Start of Text under study

DVAA Member since 2021

Sara Allen


 

website:

saraallen42photography.com

About:

Sara Allen took snapshots over the years but left serious photography to others who were “real” artists. Several years after the death of her husband and retirement from teaching English literature to middle schoolers she began to explore the possibility of creating images with a sense of purpose. Moving from a point-and-shoot camera ten years ago, she began the long process of becoming a photographer who can go beyond class assignments to understand not only her digital camera and software but the nature of the medium itself. All the elements of photography were new: instead of thinking only of the object in her viewfinder, she began to think about the elements contained within a frame that are capturing a moment in time and space - the aesthetics of photography. She continues to learn to see in new ways and to explore the endless ways of expressing her insights in her art.

Artist Statement:

“In 2014 I photographed Eiko Otake performing in the great hall at 30th Street Station. In a yellow kimono-like garment, she moved slowly and with great expression through her public, unscripted performance. Something about the sadness in her face, the inwardness of the dance, and the beauty of her body moving so slowly in space struck a chord in me. In 2020, I began taking photographs expressing the same kind of inwardness I had seen in Eiko’s movements. I sought to capture something profound about the experience of being a 78 year old woman living alone during a national quarantine far from children and grandchildren. I turned the camera on myself and moved into black and white to explore not only the aloneness of the forced withdrawal of this time but also the experience of growing old. This is a coherent body of work ready for an exhibition.

Over nearly a year, I created and shot a variety of scenarios to communicate the feelings arising from the crisis of the pandemic. First were the feeling of isolation and emptiness from the loss of physical contact with my children, grandchildren, friends and neighbors. Second was the anxiety of the time of extraordinary illness, death, and political turmoil, leading to a conscious withdrawal from the world and a search for a place of calm and solace. Third were the vulnerabilities I experience as a woman who lives alone distant from family. I love living alone and creating my own life as I grow old, but there is no one to calm the fears, fill the emptiness at dinner, or be with me when the loneliness sets in.

End of Text under study
Start of Records

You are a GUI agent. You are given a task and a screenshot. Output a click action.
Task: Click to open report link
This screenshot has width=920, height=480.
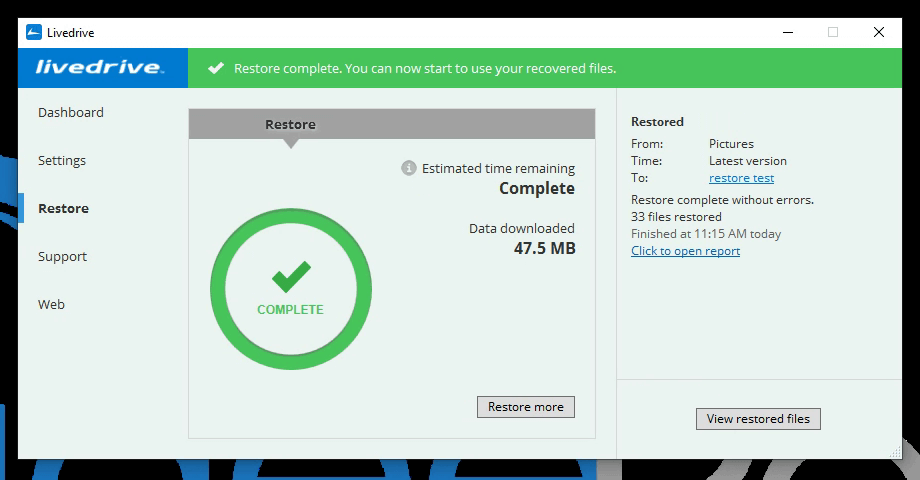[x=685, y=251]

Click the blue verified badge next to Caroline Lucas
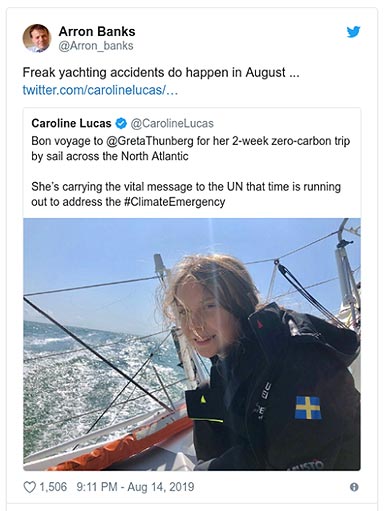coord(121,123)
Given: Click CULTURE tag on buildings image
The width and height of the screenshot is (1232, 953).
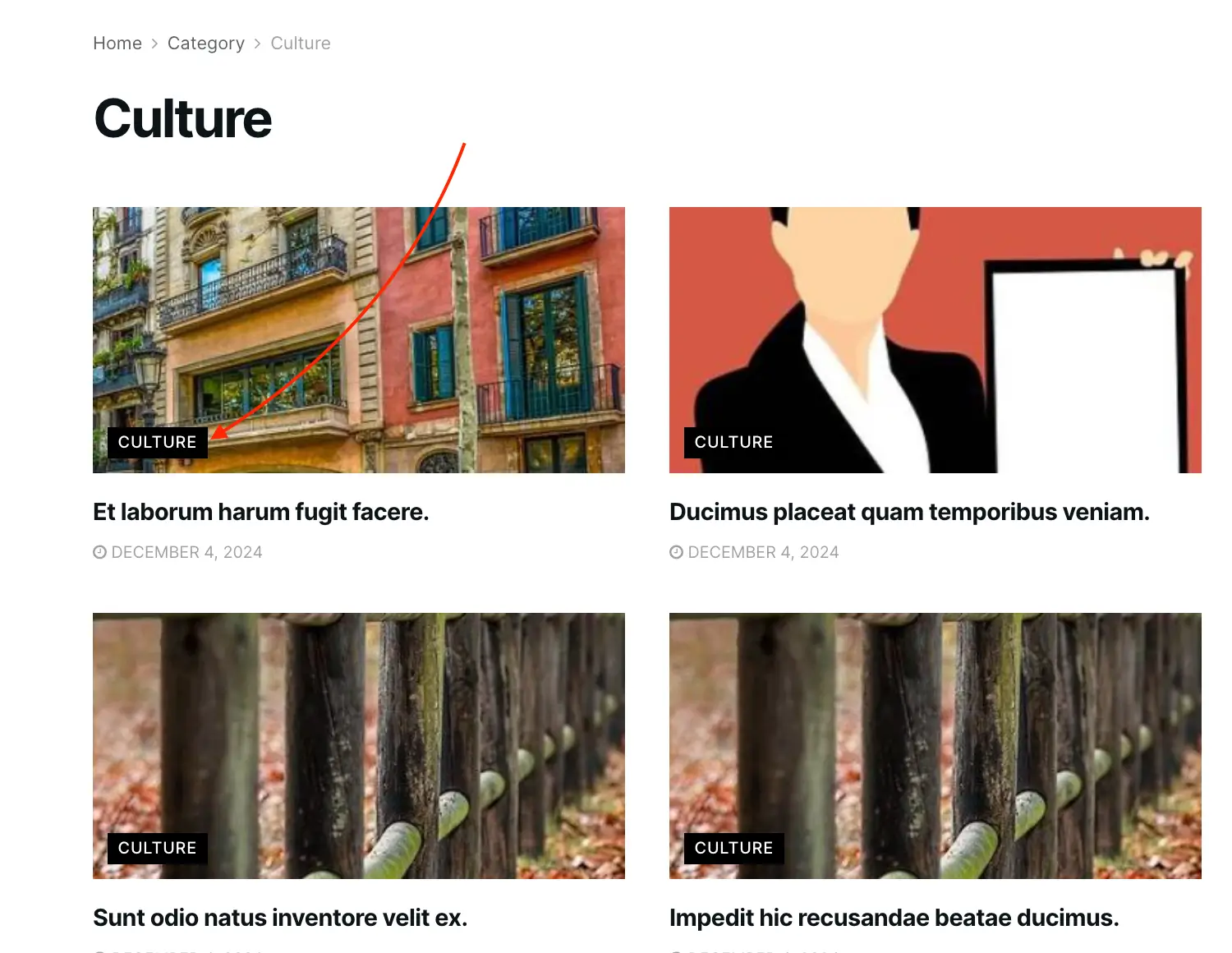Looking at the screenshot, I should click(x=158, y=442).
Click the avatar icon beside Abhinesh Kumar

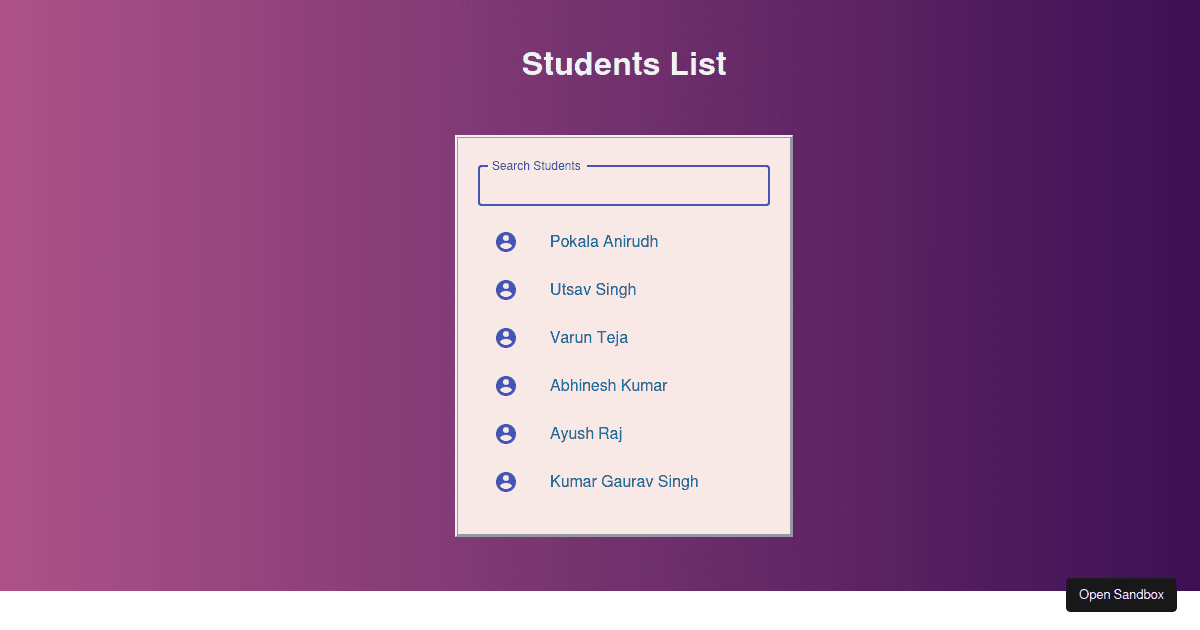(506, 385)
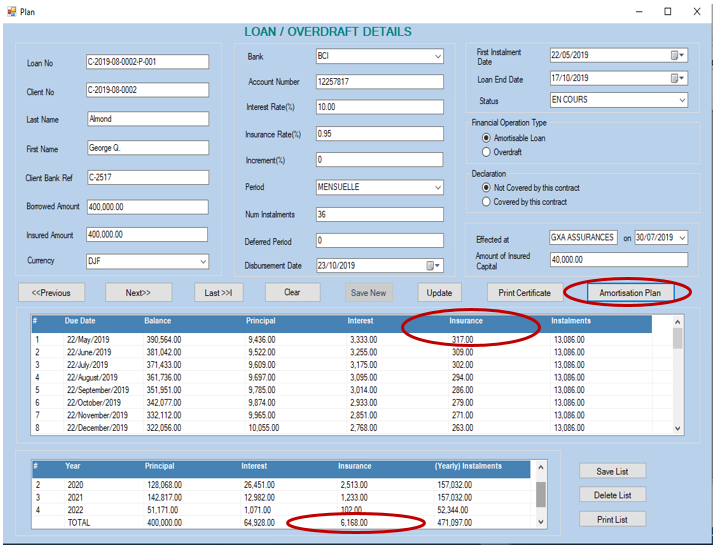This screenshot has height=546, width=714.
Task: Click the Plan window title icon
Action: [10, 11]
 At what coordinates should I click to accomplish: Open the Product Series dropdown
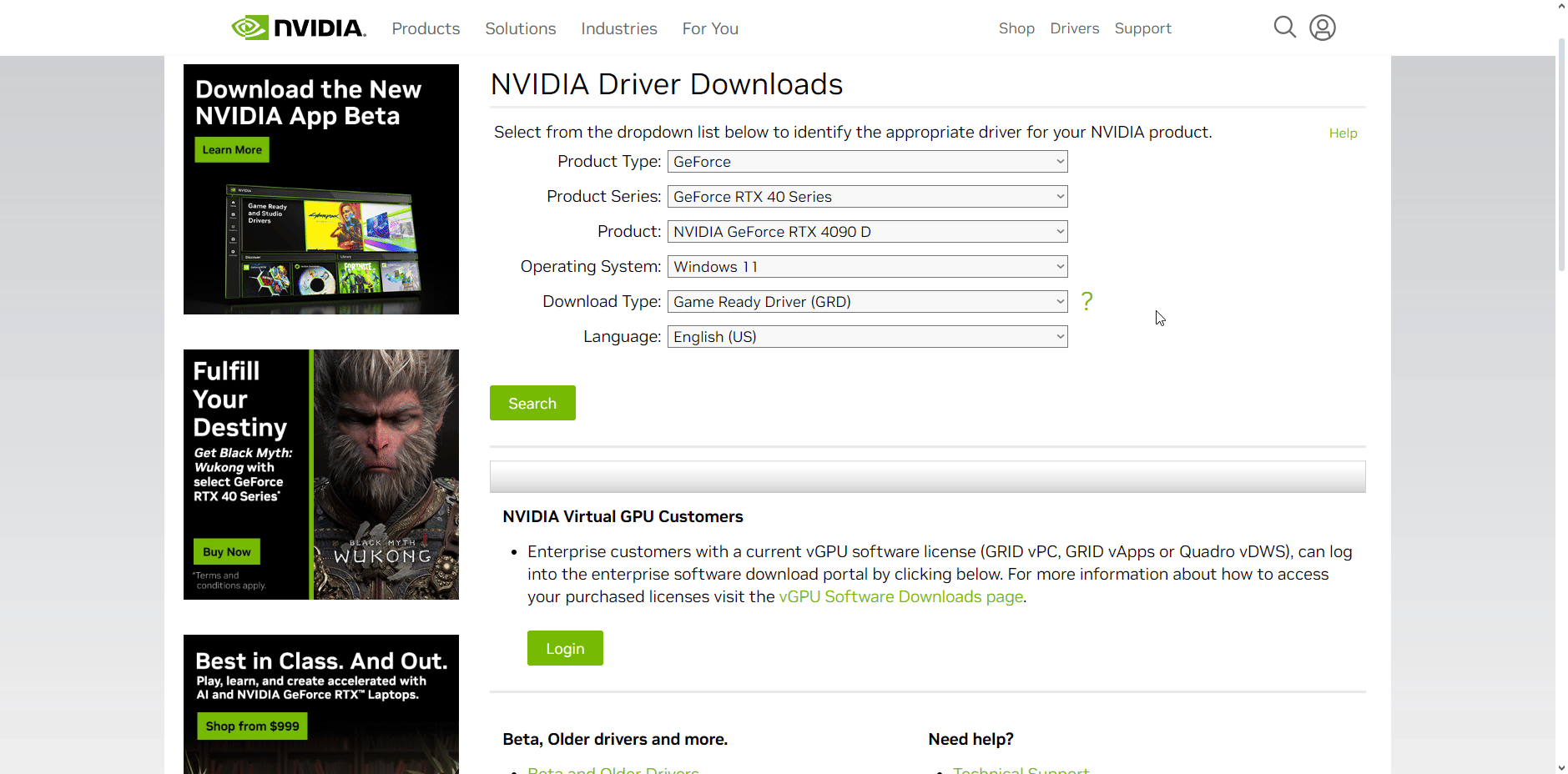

End of Records

* _What is required_:
Continue the Sara Allen artist profile, beginning immediately after its final sentence.

* _Result_:
At first I tried cutting out family photos and arranging them on a table with a place setting suggesting eating alone. Or I created scenes of my daily FaceTime reading with my granddaughter as I sat alone at my computer. The photographs spoke to me of love and loss, but they did not reach outside themselves to viewers. Only when I turned the camera on my face when in actual despair over my struggles as a photographer did I find a way to begin to express in photographs what I felt. The breakthrough photograph, taken on an iPad, I couldn’t use because it was poorly focused, but it led me to take the leap into self-portraiture. The most terrifying moment was the one I brought these revealing photos of myself to my online class. I was stunned by their enthusiasm and support of my new direction. Their critical responses have been essential to the success of this project.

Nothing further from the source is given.